Dans la formule classique, qui est celle connue du public, chaque adversaire pige ses lettres au hasard. En un sens, la formule classique est beaucoup plus riche puisqu’on doit non seulement chercher les solutions les plus payantes, mais on doit aussi considérer les autres solutions qui sont moins payantes, mais qui nous permettraient d’avoir de meilleures chances de gains, estime Francis Desjardins.

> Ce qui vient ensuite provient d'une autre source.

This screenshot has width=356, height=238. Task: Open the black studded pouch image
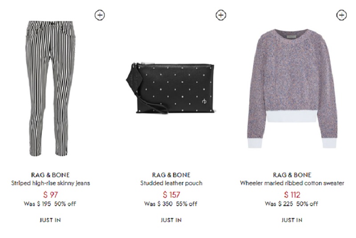170,88
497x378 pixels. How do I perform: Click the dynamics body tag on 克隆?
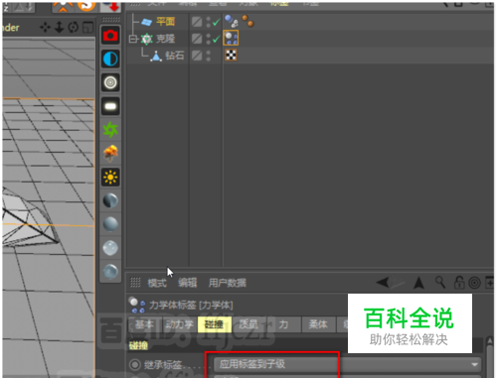point(231,39)
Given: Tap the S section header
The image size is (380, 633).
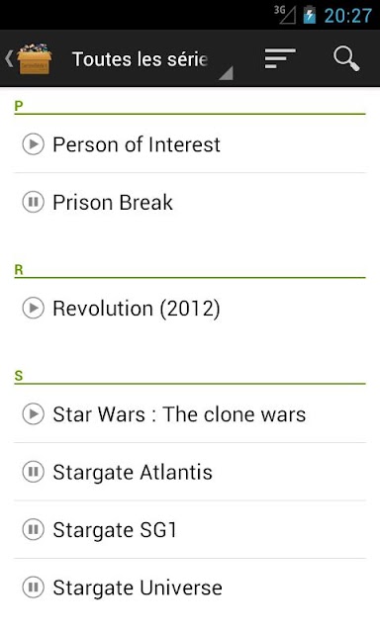Looking at the screenshot, I should 190,377.
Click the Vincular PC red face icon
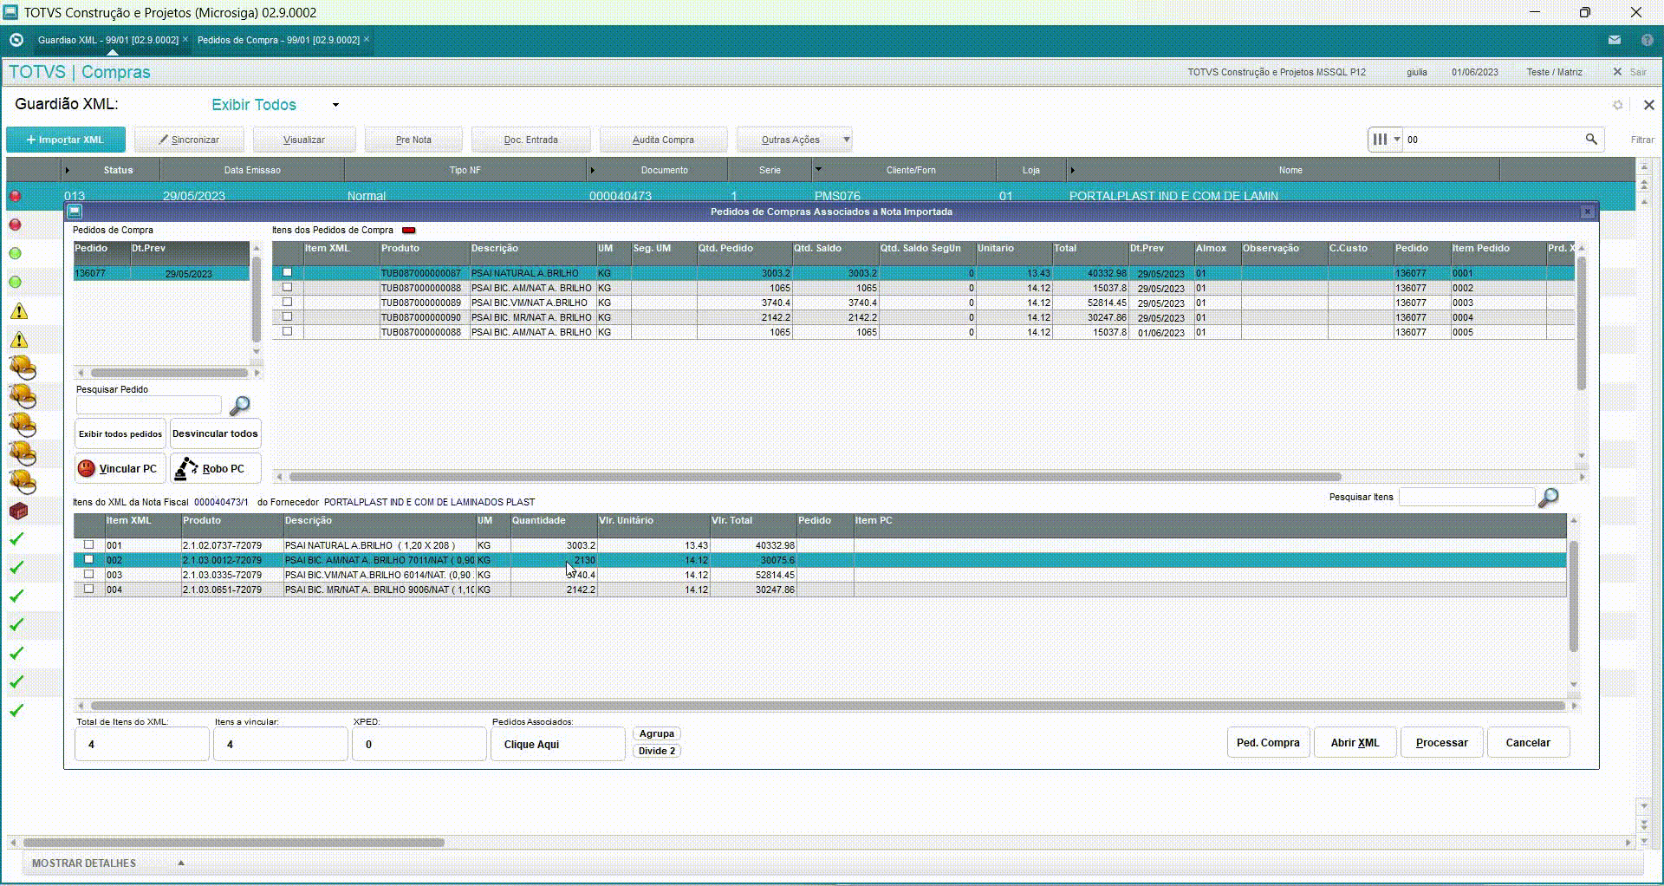 coord(87,469)
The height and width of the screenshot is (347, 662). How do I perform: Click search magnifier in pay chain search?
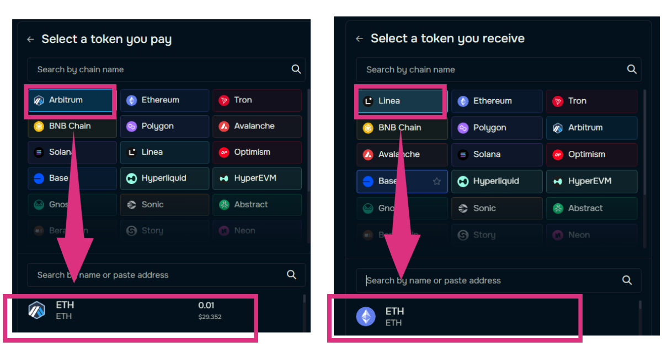coord(296,69)
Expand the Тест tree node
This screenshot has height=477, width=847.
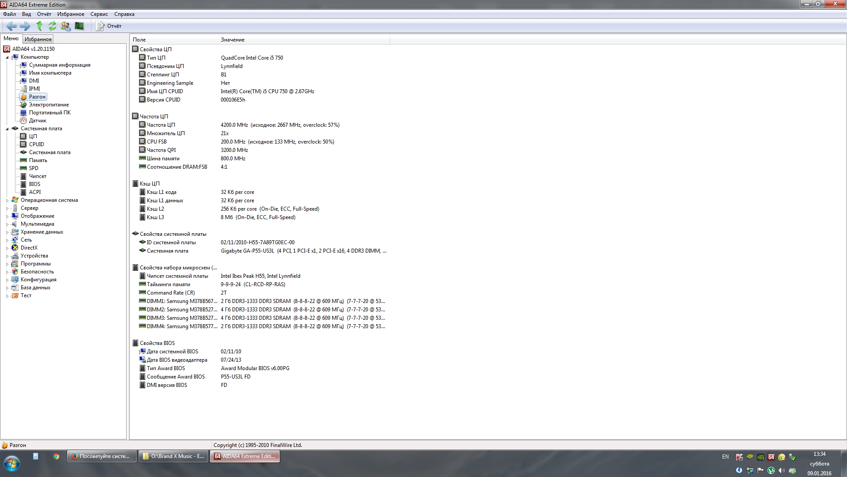7,296
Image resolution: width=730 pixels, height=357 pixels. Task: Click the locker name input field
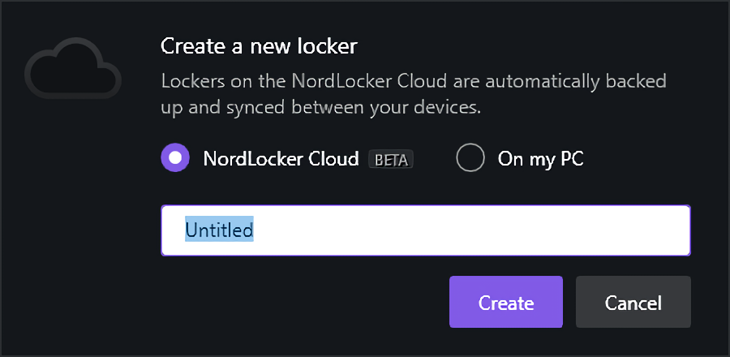(425, 230)
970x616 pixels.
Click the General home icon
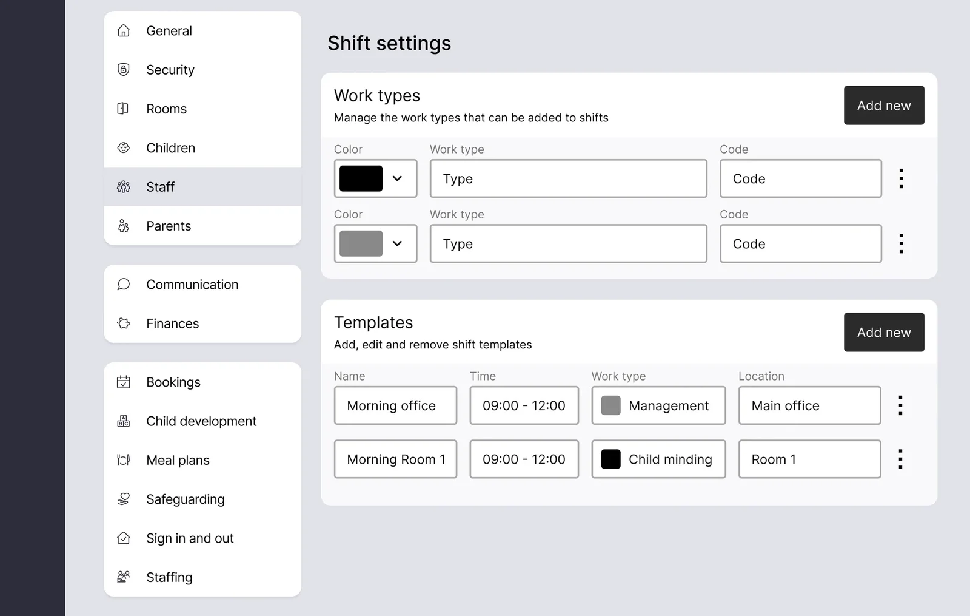[x=123, y=30]
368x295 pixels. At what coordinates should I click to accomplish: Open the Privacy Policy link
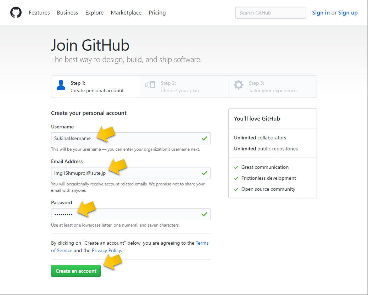(106, 250)

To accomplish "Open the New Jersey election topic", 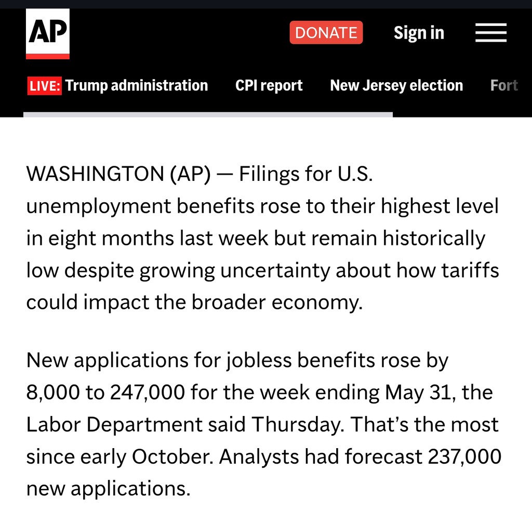I will pos(396,86).
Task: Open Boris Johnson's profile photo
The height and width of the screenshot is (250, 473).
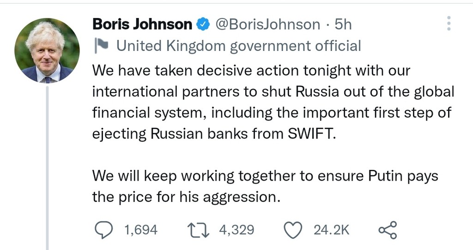Action: point(47,50)
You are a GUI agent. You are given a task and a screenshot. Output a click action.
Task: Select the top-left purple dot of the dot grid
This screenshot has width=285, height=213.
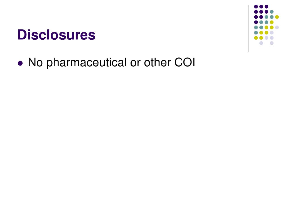click(x=256, y=7)
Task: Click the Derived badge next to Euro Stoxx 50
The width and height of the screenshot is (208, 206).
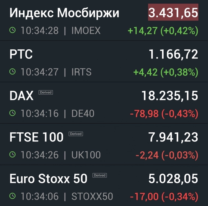Action: 100,175
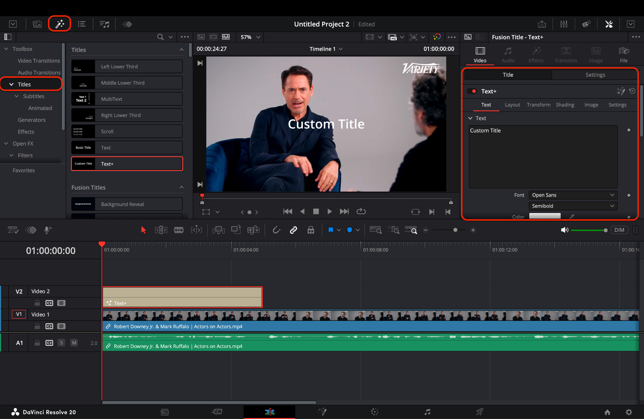
Task: Collapse the Titles tree item
Action: tap(12, 84)
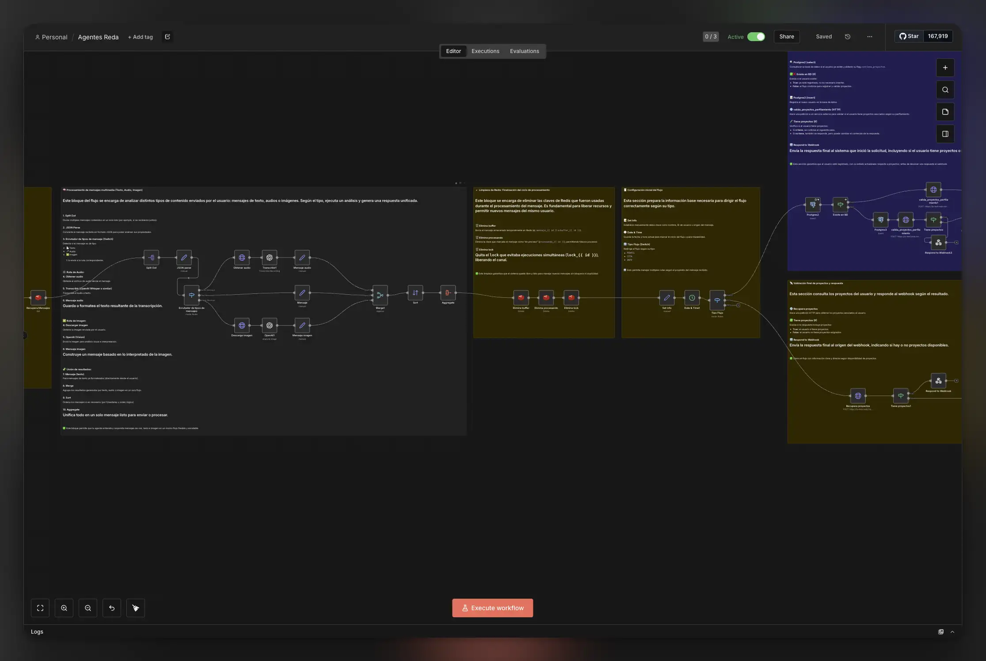Open the add node plus button

945,68
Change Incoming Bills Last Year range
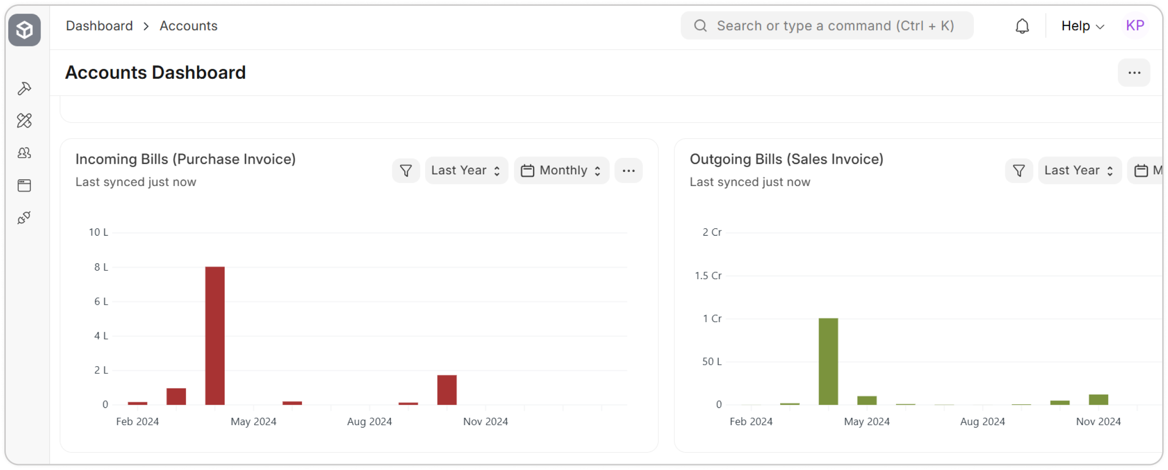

C’est en voyant jouer le champion du monde de Scrabble français Nigel Richards que le Québécois a eu envie de s’essayer à la formule classique. Le voir jouer en classique; voir sa stratégie; voir comment il leurre son adversaire; comment il joue bien les fins de partie : ça m’a beaucoup impressionné et ça m’a donné le goût de jouer au classique plus sérieusement, explique-t-il.

Pourtant, Nigel Richards, qui est Néo-Zélandais, ne parle aucunement français. Il a simplement appris par cœur tous les mots du dictionnaire de référence du Scrabble. Il connaît donc probablement plus de mots que n’importe quel francophone, mais sans savoir leur signification.

Le voir jouer, c’est comme voir un ordinateur, affirme Francis Desjardins. Il arrive toujours à trouver les solutions les plus payantes, et ce, en quelques secondes.

Lui-même s’évertue à apprendre les mots du dictionnaire, sans toujours en connaître la définition.

Une passion peu lucrative

Le champion québécois a remporté 750 euros avec son titre. On est bien loin des bourses que les champions du monde d’échecs obtiennent, souligne-t-il.

Les commanditaires ne sont peut-être pas au rendez-vous, mais cela lui importe peu : On ne joue pas au Scrabble pour faire de l’argent. C’est une passion; on joue pour le plaisir.

Francis Desjardins se réjouit aussi de pouvoir voyager à moindre coût dans toute la francophonie.